A Missed Beatles Opportunity
A woman stood up to ask if there had been any collaborators the Beach Boys regret never happening. “I know: the Beatles,” said Jardine. “I thought we were going to. John [Lennon] and George [Harrison] came up to my hotel room in London back in the Sixties. We were on our way to do a show in Paris. I thought they were going to discuss some music with me – I thought we were going to do something. In fact, they taught me transcendental meditation.”
“So you got that going for you,” said Reiner.

Not Surfin’
When an older male fan stood up to ask a question, Reiner quickly interrupted: “It looks like you’re ready to go surfing right now. Why does everyone have a Hawaiian shirt on? Are we doing ‘Kokomo’ later?”
What followed was the inevitable question about band members and their surfing skills. Late drummer Dennis Wilson was famously the band’s only true surfer.
“I recall Al having a surf board,” offered Love. “But we sing about it a lot better than actually did it.”
Sitting beside Love, Marks added, “Who likes having their face jammed into the bottom of the ocean?”
Reiner asked: “David, are you Jewish?”
“Uh, yeah, I am … adverse to water? The original lyric is ‘Surfin’ Sephardic,’” he said to laughs. “I’m actually mostly Italian. Dennis took me surfing too, but I wasn’t very good at it. There were girls there so I kept going.”
Brian Shares Songwriting Secrets
Asked by Reiner to describe his writing process, Wilson said he sits at the piano for hours. “I’ll play chords, and play, play, play and play forever, and all of sudden the melody comes,” Wilson explained.

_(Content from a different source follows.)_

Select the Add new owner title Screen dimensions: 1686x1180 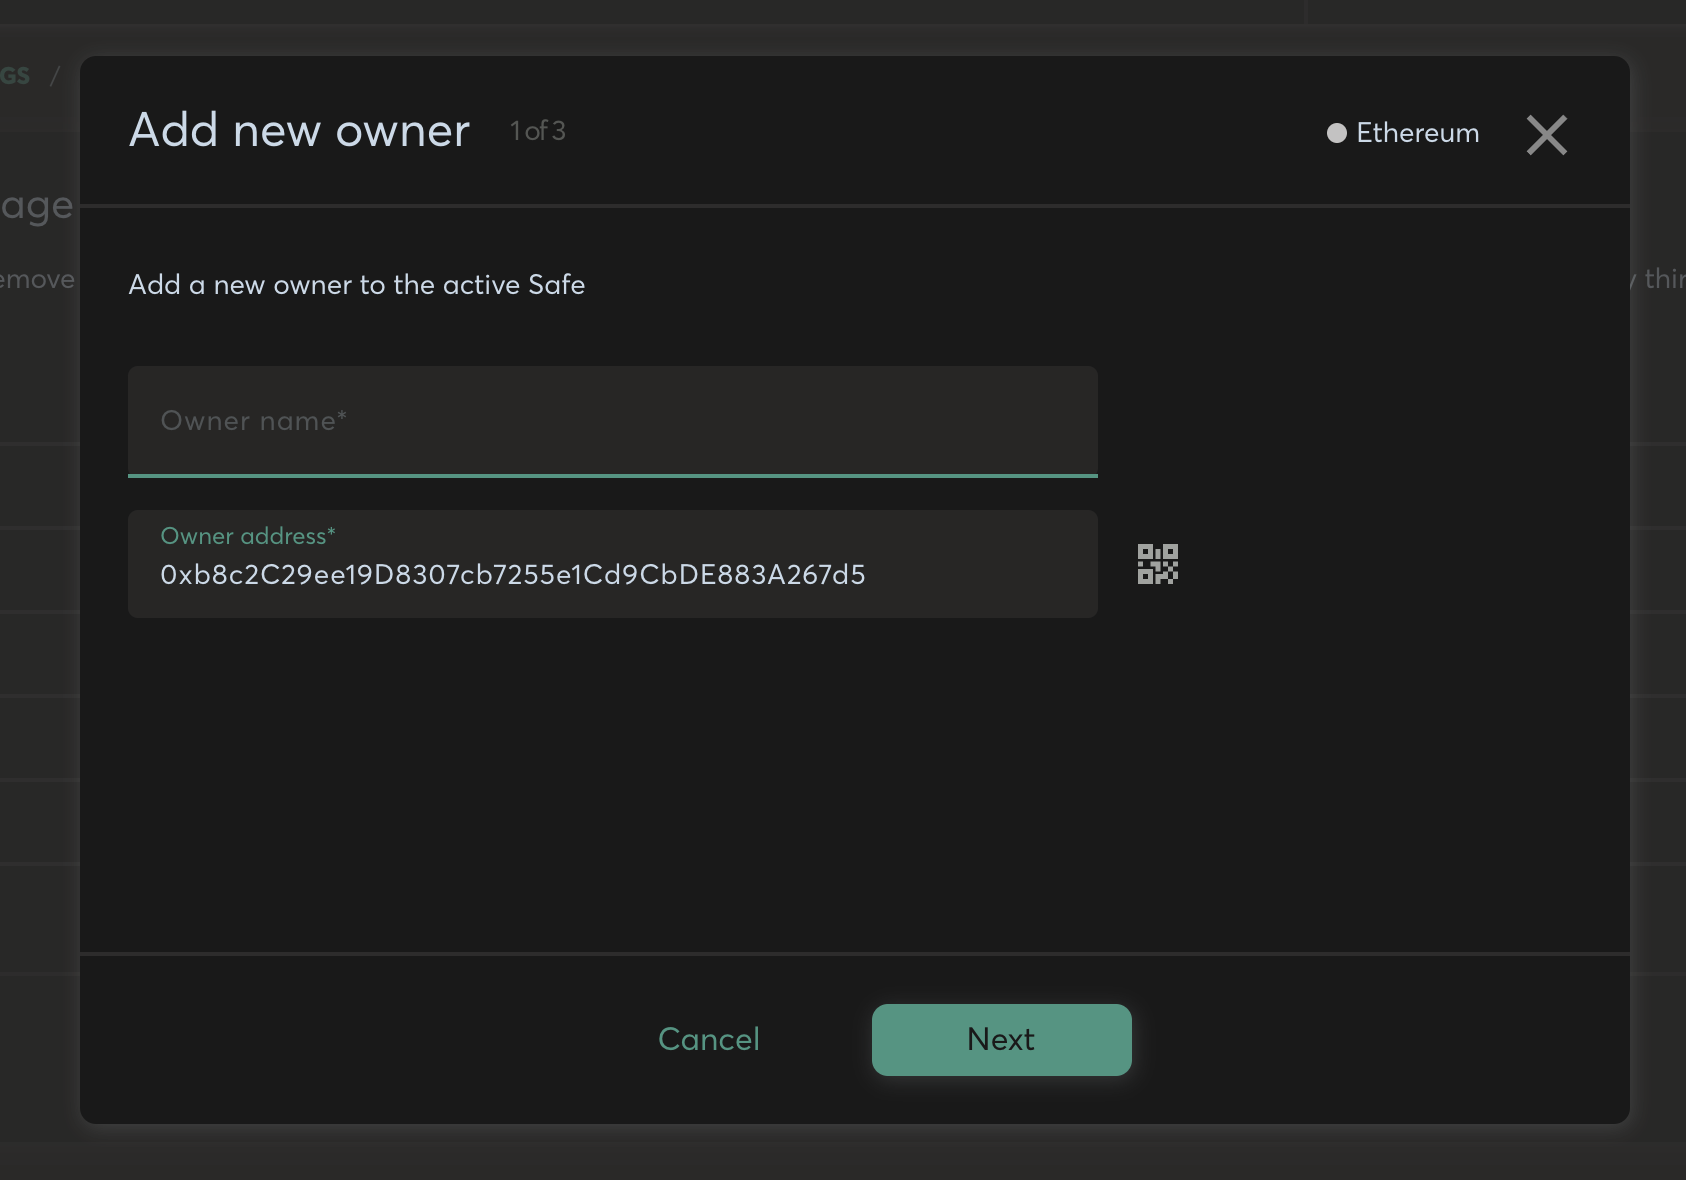click(298, 130)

Added Love: “One of the things about the Beach Boys’ music – and probably because Brian is a Gemini – is that everything is different from the last one. It’s not just a copy of a former single. That was the beauty of the Beach Boys catalog – the diversity: different lead singers, different tempos, different keys, different arrangements and chord progressions. Nobody was more masterful at chord progressions than Brian — and the harmonies. We were students of the Four Freshman. They’re pretty complex, but we blended it with rock & roll.”
They’re Still in Harmony
Midway into the session, the new orchestral version of “Good Vibrations” was shared with the crowd. As soon as the harmonies kicked in, Jardine flashed a thumbs-up and Love raised a peace sign.
Johnston swung his mic like a baton and led fans to sing along, “When I first heard it,” Johnston said of the original 1966 single, “I knew either this is going be Number One or our career is over.”